Emission levels and intensities depend on many factors, including generation diversity and efficiency, demand for electricity, weather, fuel availability and prices, and emission controls deployed. Since 2005, our U.S. CO2 emissions decreased by 20%, sulfur dioxide (SO2) emissions decreased by 84% and nitrogen oxides (NOx) emissions decreased by 63%. These decreases are primarily because of decreased coal generation, increased natural gas generation, and replacement of higher-emitting plants. In addition, Duke Energy and Progress Energy have invested more than $7 billion in SO2 and NOx emission controls since 1999. (There is currently no demonstrated, commercially available technology to control CO2 emissions.) Our current forecasts suggest upward pressure on our CO2 emissions in the years ahead. This will challenge our ability to meet our 2020 emission reduction goals.
Duke Energy’s TRI releases for 2012 were down 68 percent from 2007, primarily due to the significant investments we’ve made in environmental controls for our power plants. (Data for 2013 will be available in August 2014.)
A new U.S. solid waste recycling goal for the merged company has been established.
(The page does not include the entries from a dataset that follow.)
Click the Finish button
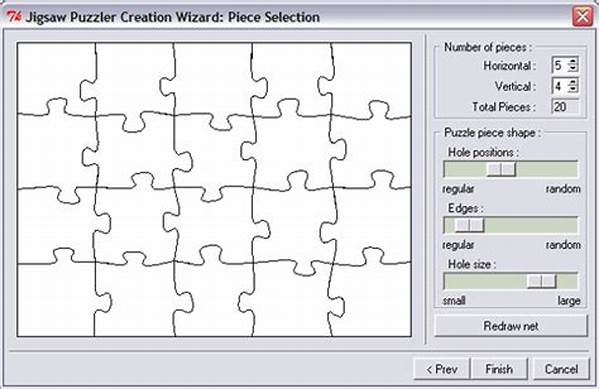The height and width of the screenshot is (389, 600). (499, 369)
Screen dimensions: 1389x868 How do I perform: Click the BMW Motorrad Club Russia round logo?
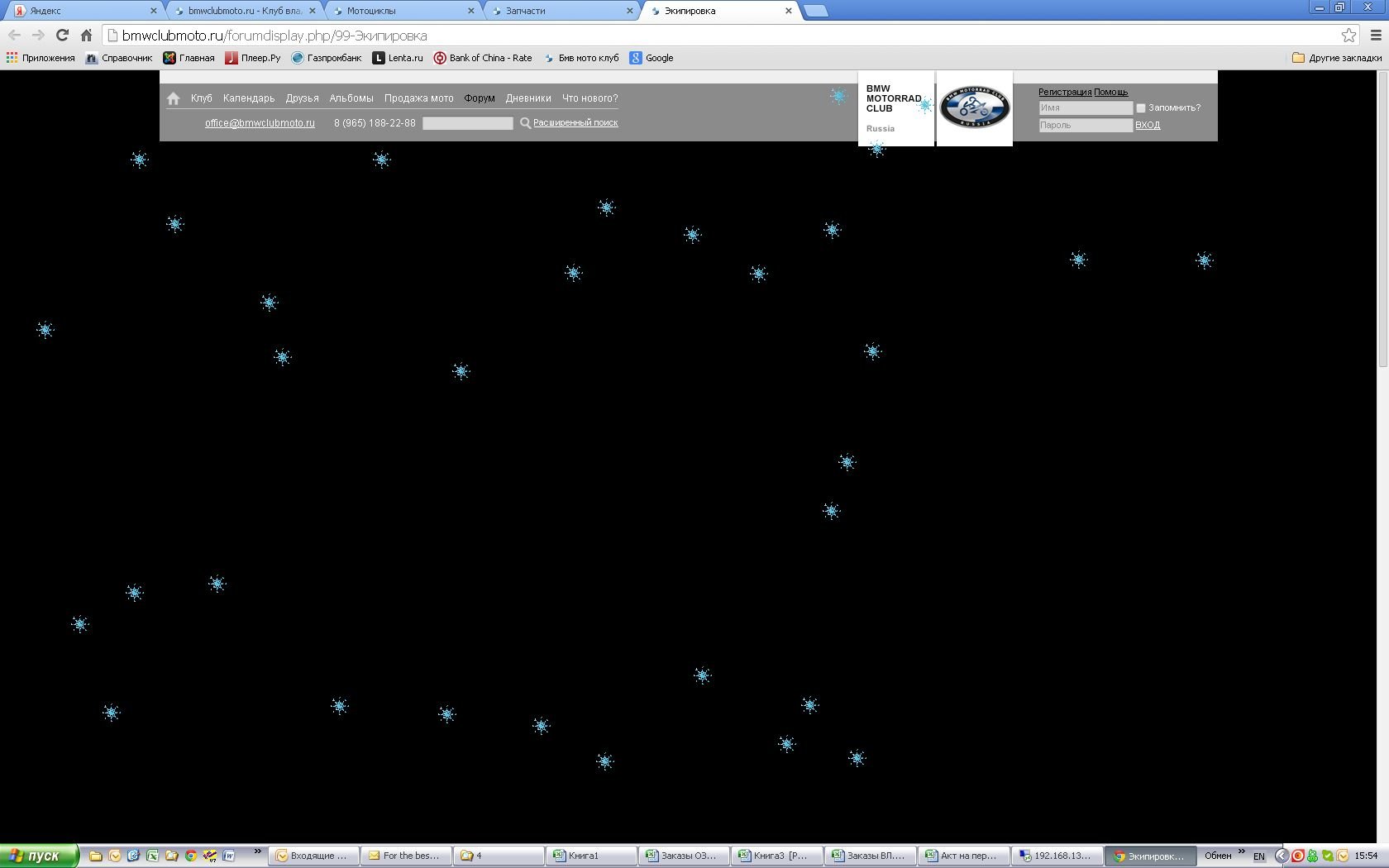point(974,107)
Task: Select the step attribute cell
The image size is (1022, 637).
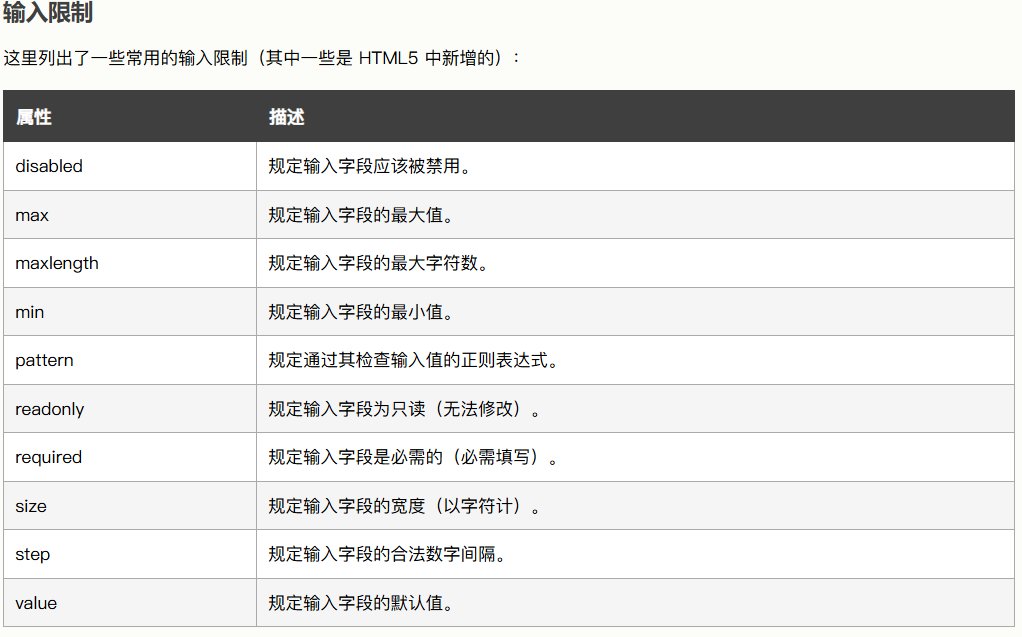Action: pyautogui.click(x=33, y=554)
We will increase our solid waste recycling from 69% in 2013 to 80% by 2018.
Oil spills include releases of lubricating oil from generating stations, leaks from transformers, or damage caused by weather or by third parties (typically due to auto accidents).
The increased fines/penalties from 2012 to 2013 were due to the November 2013 settlement agreement addressing golden eagle fatalities at wind power facilities. See the “Migratory Bird Settlement Agreement” article in this report.